Imprisoned by a “Concept”
Religious Reflections on the Yom Kippur War
BY RABBI DORON PEREZ
The destruction of the third temple
The first 72 hours of the Yom Kippur War was the closest Israel has come, Heaven forbid, to destruction. That Yom Kippur, which fell on Shabbat of October 6th 1973, initiated the most horrifying few days in the country’s history.
At 2pm on the most solemn day of the year, Egypt and Syria attacked simultaneously, catching Israel entirely by surprise. Israel’s Bar Lev defensive line on the Egyptian border in the south, thought to be impregnable, fell within two hours. In the north, hundreds of Syrian tanks were rolling down the Golan Heights in what would become the largest tank battle since World War II. In those terrifying first three days, Israel lost around 1,300 soldiers, half of all Israeli losses in the entire war.

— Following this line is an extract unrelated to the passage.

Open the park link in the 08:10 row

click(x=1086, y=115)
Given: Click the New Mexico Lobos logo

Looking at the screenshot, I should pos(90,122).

So desperate was the situation that Prime Minister Golda Meir was handed two cyanide tablets on the evening of October 8th, lest, G-d forbid, the State of Israel fall. Defense Minister Moshe Dayan believed that this was, perhaps, the “destruction of the third temple.” He convinced Golda Meir, using the desperate codename ‘Temple,’ to have nuclear warheads loaded onto jet planes at Tel Nof Airbase. If Israel was to fall then so would Cairo and Damascus. Such was the Israeli leadership’s fear of the potential downfall of the Jewish state, only 25 years after its founding.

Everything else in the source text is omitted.